PROVIDED ENTRIES -
####################

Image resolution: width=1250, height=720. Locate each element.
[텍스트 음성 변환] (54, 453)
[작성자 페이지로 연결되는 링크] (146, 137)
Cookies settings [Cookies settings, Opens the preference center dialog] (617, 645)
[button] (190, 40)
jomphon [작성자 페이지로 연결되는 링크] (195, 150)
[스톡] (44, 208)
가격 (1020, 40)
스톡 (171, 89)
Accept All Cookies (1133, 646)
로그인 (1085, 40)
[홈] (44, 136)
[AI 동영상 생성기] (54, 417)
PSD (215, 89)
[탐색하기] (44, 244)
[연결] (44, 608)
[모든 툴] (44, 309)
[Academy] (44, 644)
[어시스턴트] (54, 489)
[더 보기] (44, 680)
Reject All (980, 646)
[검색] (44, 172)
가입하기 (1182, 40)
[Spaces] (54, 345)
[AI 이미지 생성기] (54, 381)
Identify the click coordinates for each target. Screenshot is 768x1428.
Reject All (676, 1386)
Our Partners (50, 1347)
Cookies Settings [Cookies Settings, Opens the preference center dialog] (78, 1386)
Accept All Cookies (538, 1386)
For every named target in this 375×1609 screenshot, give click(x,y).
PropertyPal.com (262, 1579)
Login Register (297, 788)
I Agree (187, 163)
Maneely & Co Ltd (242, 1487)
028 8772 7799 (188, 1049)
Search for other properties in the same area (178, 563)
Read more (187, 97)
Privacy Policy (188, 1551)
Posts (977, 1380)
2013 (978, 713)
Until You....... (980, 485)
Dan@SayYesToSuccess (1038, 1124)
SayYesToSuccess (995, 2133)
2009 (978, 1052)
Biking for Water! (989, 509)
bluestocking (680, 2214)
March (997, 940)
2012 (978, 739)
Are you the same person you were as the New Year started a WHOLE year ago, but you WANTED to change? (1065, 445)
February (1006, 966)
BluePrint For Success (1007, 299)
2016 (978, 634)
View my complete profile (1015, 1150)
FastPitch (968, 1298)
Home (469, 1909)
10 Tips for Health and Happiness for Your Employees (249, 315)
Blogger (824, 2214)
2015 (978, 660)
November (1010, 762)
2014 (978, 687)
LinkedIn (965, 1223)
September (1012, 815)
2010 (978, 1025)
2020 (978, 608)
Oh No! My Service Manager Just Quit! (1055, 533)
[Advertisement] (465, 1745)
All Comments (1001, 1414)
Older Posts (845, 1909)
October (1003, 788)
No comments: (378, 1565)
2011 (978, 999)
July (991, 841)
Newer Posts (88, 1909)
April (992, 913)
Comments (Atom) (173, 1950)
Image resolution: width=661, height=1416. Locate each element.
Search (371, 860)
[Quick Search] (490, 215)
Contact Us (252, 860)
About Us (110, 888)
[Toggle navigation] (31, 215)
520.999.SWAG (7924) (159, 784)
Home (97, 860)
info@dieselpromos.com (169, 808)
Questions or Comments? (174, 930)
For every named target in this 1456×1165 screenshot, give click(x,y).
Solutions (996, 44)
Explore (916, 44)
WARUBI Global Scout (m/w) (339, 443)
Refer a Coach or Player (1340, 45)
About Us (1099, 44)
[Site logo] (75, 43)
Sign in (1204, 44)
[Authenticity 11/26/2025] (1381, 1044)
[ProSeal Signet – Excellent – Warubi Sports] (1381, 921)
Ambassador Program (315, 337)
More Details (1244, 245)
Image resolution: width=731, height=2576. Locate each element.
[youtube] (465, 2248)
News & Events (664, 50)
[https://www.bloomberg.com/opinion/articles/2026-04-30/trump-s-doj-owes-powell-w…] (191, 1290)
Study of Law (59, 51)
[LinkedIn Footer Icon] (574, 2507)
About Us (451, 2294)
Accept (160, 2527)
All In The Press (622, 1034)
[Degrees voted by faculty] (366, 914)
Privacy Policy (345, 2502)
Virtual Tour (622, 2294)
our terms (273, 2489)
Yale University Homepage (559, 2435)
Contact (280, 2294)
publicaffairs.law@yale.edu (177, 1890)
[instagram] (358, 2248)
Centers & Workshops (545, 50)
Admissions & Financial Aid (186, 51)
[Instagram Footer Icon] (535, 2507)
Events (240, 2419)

####################

SHORT EXERCISE -
Convert everything from the record containing "2009 (978, 1052)" down to the record containing "Home (469, 1909)" into a Markdown table with the columns Row and Record, numbering each row and leaving out blank lines.

SOLUTION TO THE PROBLEM -
| Row | Record |
|---|---|
| 1 | 2009 (978, 1052) |
| 2 | Biking for Water! (989, 509) |
| 3 | bluestocking (680, 2214) |
| 4 | March (997, 940) |
| 5 | 2012 (978, 739) |
| 6 | Are you the same person you were as the New Year started a WHOLE year ago, but you WANTED to change? (1065, 445) |
| 7 | February (1006, 966) |
| 8 | BluePrint For Success (1007, 299) |
| 9 | 2016 (978, 634) |
| 10 | View my complete profile (1015, 1150) |
| 11 | FastPitch (968, 1298) |
| 12 | Home (469, 1909) |